═══ MATERIAL FOR THIS TASK ═══

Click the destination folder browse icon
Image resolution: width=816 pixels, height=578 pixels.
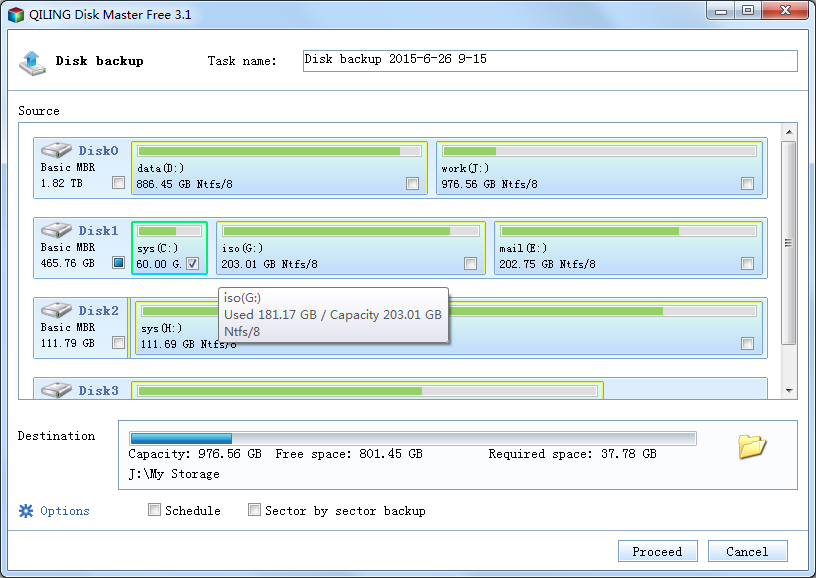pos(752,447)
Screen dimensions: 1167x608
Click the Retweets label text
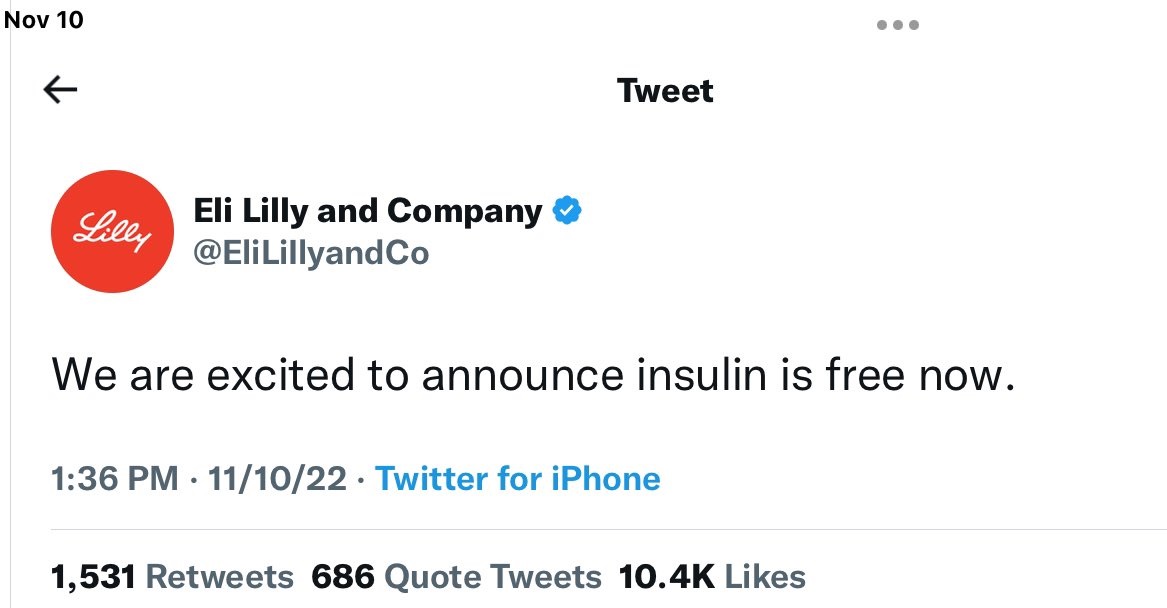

═══

WHAT IS NEEDED.
When the listing is transcribed, every line must match the original exactly, and the pictures must be left out.

ANSWER SPACE.
Click the destination folder browse icon
Image resolution: width=816 pixels, height=578 pixels.
pos(752,447)
Screen dimensions: 1167x608
Click the Retweets label text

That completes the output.